Ihre einflussreiche Rolle rührt daher, dass Emiliania während der Photosynthese große Mengen des Treibhausgases Kohlendioxid bindet und später in die Tiefsee transportiert, was Wissenschaftler als biologische Kohlenstoffpumpe bezeichnen. Gleichzeitig bildet Emiliania Kalziumkarbonat, wobei es zur Ansäuerung des Meerwassers kommt, das dann wiederum vermehrt Kohlendioxid freisetzt (sog. "Karbonat-Gegen-Pumpe"). Beide Prozesse wirken jeweils unterschiedlich auf die Kapazität der Ozeane, Kohlendioxid aufzunehmen. [...]

Der menschenverursachte Anstieg des Kohlendioxids führt langfristig zu einer Versauerung der Meere. Wie sich dies nun auf die Fähigkeit von Emiliania auswirkt, Kohlenstoff zu binden und in die Tiefsee zu transportieren, und ob dies die Auswirkungen des Klimawandels nun verstärken oder abpuffern wird, untersuchen Algenforscher am Alfred- Wegener-Institut in Bremerhaven. "Wir haben die offenen Fragen aufgegriffen und erforschen, wie kalzifizierende Algen wie Emiliania mit der Ozeanversauerung zurechtkommen und welche Konsequenzen sich daraus für das marine Ökosystem ergeben", erklärt Dr. Björn Rost, Leiter der Arbeitsgruppe PhytoChange, die die Folgen des Klimawandels auf das Phytoplankton im Meer untersucht. "Emiliania ist dabei besonders faszinierend, weil wir immer wieder staunen und uns fragen, warum diese Alge in einigen Regionen so dominierend ist."

Arbeitsauftrag 1:
Stimmen diese Aussagen mit dem Auszug über Emiliania überein? Antworte jeweils mit Ja oder Nein und zitiere wörtlich die entscheidenden Worte des Auszugs.
(a) Emiliania bindet während der Photosynthese Kohlendioxid.
(b) Bei der Bildung von Kalziumkarbonat wird das Meerwasser weniger sauer.
(c) Dr. Björn Rost leitet die Arbeitsgruppe PhytoChange.
Arbeitsauftrag 2: Kannst du den Auszug über Emiliania im Anschluss an seinen letzten Satz weiterführen?

Bereitgestelltes Material:

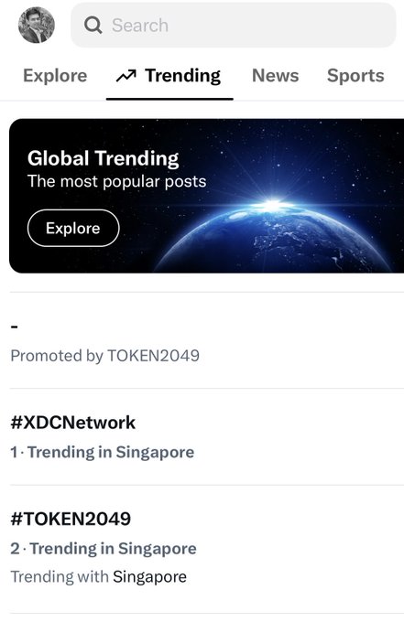The width and height of the screenshot is (404, 622).
Task: Open the profile avatar menu
Action: (36, 25)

Lösung 1:
(a) Ja: „dass Emiliania während der Photosynthese große Mengen des Treibhausgases Kohlendioxid bindet“
(b) Nein: „wobei es zur Ansäuerung des Meerwassers kommt“
(c) Ja: „Dr. Björn Rost, Leiter der Arbeitsgruppe PhytoChange“

Lösung 2:
(idw, 21. Januar 2009)

Daß eine derart angestrebte Dominanz die biologische Vielfalt im Meer stark beeinflussen muß, wird von Biologen gar nicht bestritten. Dies ist jedoch einer der Hauptkritikpunkte in der aktuellen Diskussion um die Meeresdüngung, der mit der neuerlichen Genehmigung des Experiments gewissermaßen unter den Teppich gekehrt wird.

Ein weiterer Kritikpunkt, der auch in dem vorangegangenen Beitrag UMWELTLABOR/240 ausführlich besprochen wird, ist die Ungewißheit, mit der man das Absinken des künstlich erzeugten Algenteppichs voraussagen kann, der durch Zwischenströmungen immer wieder hochgespült werden könne.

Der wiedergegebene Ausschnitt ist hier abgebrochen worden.